Un sector de la afición cree que la plantilla del Pontevedra se construye sobre la desconfianza entre sus miembros. En el foro se puede leer (que nos conocemos todos, pillines) que el diablo se ha colado en el vestuario, que los futbolistas no ofrecen imagen de grupo y cada uno corre libre por la pradera sin atención al vecino. Y es entendible ese pensamiento. Solo hay que ver cada riña con el adversario para ser conscientes de que algo extraño sucede: una piña de jugadores contrarios se comen al granate de turno mientras se queda solo ante el peligro, tímidamente respaldado por Pablo Suárez o Bardal. Esa imagen hace creer, erróneamente, que los jugadores van poniendo trampas para ratones en las taquillas de sus compañeros con el fin de pillarles los dedos, que no se saludan cuando se cruzan por la calle, se mean en los botes de champú ajenos, se acuestan con las mujeres del otro y ponen chinchetas bajo las ruedas de sus coches para tener el simple placer de verlos cogiendo el gato y mancharse las manos y la ropa de grasa.

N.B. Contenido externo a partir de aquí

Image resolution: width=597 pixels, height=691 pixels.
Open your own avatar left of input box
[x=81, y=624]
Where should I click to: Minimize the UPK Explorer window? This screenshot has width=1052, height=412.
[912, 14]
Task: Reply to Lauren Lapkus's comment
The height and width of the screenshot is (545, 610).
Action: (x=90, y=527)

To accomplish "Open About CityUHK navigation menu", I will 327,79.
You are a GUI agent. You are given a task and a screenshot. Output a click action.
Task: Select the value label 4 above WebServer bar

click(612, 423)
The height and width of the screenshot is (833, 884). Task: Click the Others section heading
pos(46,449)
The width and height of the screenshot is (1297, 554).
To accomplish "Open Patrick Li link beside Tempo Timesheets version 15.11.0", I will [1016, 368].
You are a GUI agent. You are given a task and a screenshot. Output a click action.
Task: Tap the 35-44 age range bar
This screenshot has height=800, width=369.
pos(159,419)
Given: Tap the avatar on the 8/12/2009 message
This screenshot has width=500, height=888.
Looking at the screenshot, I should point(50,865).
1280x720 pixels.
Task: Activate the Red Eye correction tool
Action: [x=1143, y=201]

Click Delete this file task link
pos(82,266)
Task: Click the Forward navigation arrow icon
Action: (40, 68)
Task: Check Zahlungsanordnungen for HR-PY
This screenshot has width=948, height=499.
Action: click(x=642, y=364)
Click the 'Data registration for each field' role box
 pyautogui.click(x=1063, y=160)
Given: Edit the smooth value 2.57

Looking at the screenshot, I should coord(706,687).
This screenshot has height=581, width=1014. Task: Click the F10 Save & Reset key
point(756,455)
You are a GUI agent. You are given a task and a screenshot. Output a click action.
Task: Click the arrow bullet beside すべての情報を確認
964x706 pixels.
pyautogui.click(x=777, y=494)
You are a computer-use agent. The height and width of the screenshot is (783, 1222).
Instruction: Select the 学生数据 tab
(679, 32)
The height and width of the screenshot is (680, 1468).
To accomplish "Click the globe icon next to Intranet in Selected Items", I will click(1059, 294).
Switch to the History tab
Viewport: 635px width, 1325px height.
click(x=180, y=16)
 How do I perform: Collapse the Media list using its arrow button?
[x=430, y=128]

Pues nada de eso. La relación entre los futbolistas pontevedreses es buena, excelente. El grupo está formado por gente emocional y físicamente sana, muchos de ellos chicos humildes, casi todos educados, con buena predisposición y actitud de cara al trabajo y muy tranquilos. Quizás de ahí parta el problema. Falta carácter, sangre caliente, mala uva, liderazgo. Es algo que precisan todos los colectivos, también los equipos de fútbol: alguien que mande dentro y fuera del campo, una persona a la que se le vean las cicatrices de la guerra, el pecho sudado, barba de cuatro días y el aliento le huela a comida de tasca; un tipo duro, un Clint Eastwood dispuesto a vender a su abuela por el triunfo de su equipo y de partirse la cara por cada uno de sus compañeros en todas las trincheras de Tercera División. No hay. Ni ha aparecido, ni se le espera. El Pontevedra no tiene un líder. Y quién sabe adonde no podrá llegar sin él.